BAGHDAD- A suicide attacker blew up a bomb-packed car at a Shia foundation's headquarters in Baghdad on Monday, killing at least 25 people and sparking fears of sectarian strife at a time of political crisis.
Monday's first attack struck at 11:00 am (0800 GMT) outside the Shia endowment in Baab al-Muadham, in central Baghdad, and left at least 25 people dead and more than 65 wounded, medical officials said. The bombing completely destroyed the endowment headquarters, its deputy chief, Sami al-Massudi, told AFP. "We do not accuse anyone, but we call on the Iraqi people and especially on the sons of our religion to bury the strife because there is a plan to launch a civil war between the people, and between the Iraqi sects," Massudi said. He said the Shia endowment had received threats in recent days because of a dispute over a shrine. Massudi and his aides had produced documents that attributed the management of the shrine to the Shias endowment, sparking tensions with its Sunni counterpart. "The issue of the shrine is a legal and constitutional issue, and it is our right, because it is a shrine related to the Shias," Massudi said.
AFP journalists near the site of the attack said security forces cordoned off the area and barred anyone from approaching, while emergency workers searched for survivors in the remains of the endowment headquarters.
Several cars and nearby buildings were badly damaged by the explosion, and helicopters hovered overhead.
One man threw his spectacles to the ground and yelled: "They are all dead!
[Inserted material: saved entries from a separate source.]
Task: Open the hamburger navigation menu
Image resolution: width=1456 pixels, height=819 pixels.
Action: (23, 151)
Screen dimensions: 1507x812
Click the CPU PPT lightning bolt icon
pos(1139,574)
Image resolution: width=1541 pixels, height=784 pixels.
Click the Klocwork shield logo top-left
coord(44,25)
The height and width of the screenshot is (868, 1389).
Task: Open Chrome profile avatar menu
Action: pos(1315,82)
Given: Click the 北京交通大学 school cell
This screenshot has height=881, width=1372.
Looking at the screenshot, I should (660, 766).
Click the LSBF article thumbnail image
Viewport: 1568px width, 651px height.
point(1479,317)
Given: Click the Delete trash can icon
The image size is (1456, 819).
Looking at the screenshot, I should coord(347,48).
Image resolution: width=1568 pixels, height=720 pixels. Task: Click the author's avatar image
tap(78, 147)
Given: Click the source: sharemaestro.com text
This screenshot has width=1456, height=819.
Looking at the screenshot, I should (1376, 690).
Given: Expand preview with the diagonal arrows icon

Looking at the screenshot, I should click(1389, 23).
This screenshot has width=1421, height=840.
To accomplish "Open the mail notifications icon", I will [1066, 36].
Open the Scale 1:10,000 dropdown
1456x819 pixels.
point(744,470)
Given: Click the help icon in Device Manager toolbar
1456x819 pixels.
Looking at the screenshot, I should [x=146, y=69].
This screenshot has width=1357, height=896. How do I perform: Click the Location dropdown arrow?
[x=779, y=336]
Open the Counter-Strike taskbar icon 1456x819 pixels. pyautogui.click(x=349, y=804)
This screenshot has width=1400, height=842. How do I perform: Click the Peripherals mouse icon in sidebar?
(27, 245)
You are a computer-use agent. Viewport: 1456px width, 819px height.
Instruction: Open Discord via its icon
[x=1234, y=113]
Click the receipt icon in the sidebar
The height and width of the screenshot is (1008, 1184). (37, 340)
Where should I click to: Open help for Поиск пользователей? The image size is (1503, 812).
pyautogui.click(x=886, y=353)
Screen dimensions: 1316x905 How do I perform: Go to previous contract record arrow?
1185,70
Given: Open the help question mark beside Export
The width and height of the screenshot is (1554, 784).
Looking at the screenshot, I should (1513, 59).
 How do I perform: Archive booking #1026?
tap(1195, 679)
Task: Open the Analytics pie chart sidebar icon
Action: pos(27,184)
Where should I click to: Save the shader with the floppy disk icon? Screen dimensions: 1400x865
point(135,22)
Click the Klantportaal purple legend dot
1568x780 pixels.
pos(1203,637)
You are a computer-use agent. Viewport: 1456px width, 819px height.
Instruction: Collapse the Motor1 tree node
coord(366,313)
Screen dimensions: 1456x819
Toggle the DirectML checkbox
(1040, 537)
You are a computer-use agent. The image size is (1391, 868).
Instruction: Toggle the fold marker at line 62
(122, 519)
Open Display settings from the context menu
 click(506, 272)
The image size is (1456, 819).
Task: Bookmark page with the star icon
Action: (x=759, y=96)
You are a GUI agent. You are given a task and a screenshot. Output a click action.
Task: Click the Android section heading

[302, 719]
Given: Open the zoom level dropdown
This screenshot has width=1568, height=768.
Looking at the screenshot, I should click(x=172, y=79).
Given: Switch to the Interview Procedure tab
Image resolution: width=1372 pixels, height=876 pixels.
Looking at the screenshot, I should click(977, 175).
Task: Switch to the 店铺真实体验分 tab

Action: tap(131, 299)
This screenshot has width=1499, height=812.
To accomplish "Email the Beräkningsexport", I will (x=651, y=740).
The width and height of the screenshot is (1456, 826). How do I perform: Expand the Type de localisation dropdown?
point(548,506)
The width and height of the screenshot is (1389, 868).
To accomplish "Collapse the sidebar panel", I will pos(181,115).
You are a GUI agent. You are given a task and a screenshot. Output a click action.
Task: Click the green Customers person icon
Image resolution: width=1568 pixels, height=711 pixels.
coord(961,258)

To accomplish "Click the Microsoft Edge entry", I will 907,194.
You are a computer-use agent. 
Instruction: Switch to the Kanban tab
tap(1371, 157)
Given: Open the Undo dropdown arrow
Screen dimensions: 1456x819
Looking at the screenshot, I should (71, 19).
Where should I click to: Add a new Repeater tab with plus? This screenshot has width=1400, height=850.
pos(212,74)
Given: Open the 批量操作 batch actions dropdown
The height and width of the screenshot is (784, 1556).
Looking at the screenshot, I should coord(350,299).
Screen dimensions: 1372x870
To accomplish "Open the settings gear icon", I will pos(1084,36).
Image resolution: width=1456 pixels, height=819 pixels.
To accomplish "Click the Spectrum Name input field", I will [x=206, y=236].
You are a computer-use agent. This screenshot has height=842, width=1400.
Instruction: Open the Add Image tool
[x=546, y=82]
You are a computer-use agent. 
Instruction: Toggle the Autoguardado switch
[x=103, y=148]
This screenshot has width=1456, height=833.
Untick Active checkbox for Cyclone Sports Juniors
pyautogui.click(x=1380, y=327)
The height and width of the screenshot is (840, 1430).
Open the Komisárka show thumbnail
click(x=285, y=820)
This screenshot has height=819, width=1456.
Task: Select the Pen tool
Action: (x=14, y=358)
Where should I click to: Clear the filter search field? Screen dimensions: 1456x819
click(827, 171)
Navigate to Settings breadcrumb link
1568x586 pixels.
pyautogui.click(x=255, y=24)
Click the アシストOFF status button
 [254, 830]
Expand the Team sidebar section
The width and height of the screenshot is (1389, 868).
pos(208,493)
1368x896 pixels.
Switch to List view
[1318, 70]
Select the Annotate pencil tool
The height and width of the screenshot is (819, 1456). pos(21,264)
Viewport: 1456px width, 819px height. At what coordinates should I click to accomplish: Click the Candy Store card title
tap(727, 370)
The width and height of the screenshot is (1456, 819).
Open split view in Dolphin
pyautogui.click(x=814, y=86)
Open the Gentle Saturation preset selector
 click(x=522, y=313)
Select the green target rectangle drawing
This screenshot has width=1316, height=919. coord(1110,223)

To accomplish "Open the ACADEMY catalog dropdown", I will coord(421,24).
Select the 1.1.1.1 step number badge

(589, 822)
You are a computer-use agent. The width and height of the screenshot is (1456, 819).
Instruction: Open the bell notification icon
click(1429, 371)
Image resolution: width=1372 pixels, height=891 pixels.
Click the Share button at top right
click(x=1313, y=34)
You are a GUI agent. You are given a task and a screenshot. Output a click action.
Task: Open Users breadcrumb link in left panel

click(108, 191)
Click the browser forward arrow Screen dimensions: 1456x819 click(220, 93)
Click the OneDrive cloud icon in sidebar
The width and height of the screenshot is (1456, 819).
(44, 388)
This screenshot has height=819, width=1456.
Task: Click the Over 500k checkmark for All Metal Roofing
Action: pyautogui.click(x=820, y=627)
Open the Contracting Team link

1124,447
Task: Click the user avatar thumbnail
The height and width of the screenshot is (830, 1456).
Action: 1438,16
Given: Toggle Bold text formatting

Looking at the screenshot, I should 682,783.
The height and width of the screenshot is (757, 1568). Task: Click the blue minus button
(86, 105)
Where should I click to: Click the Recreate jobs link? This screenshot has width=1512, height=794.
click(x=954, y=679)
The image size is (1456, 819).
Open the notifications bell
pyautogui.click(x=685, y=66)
They are all dead!"
An interior ministry official said it was a roadside bomb that exploded near the building. The attack did not cause any casualties, both said.
"We reject and condemn this criminal, cowardly, fanatical attack," Sunni endowment spokesman Faris al-Mehdawi said, referring to the attack against the Shia endowment.
"These attacks aim to create divisions between the Iraqi people," he said. "There are dirty hands that are playing on sectarianism, and trying to bring the country back to the years of violence."
The spike in attacks coincides with a ratcheting up of months-long tensions in which several political parties have called for the prime minister to be unseated.
"Maliki and Allawi are fighting over the government, and we are the victims," said Mohammed, who owns a restaurant opposite the Shia foundation headquarters, referring to Iyad Allawi, a rival of the prime minister.
"Come and see the houses that were destroyed on the heads of children," he said, shirtless and covered in blood. "In my two hands, I carried children from under the rubble."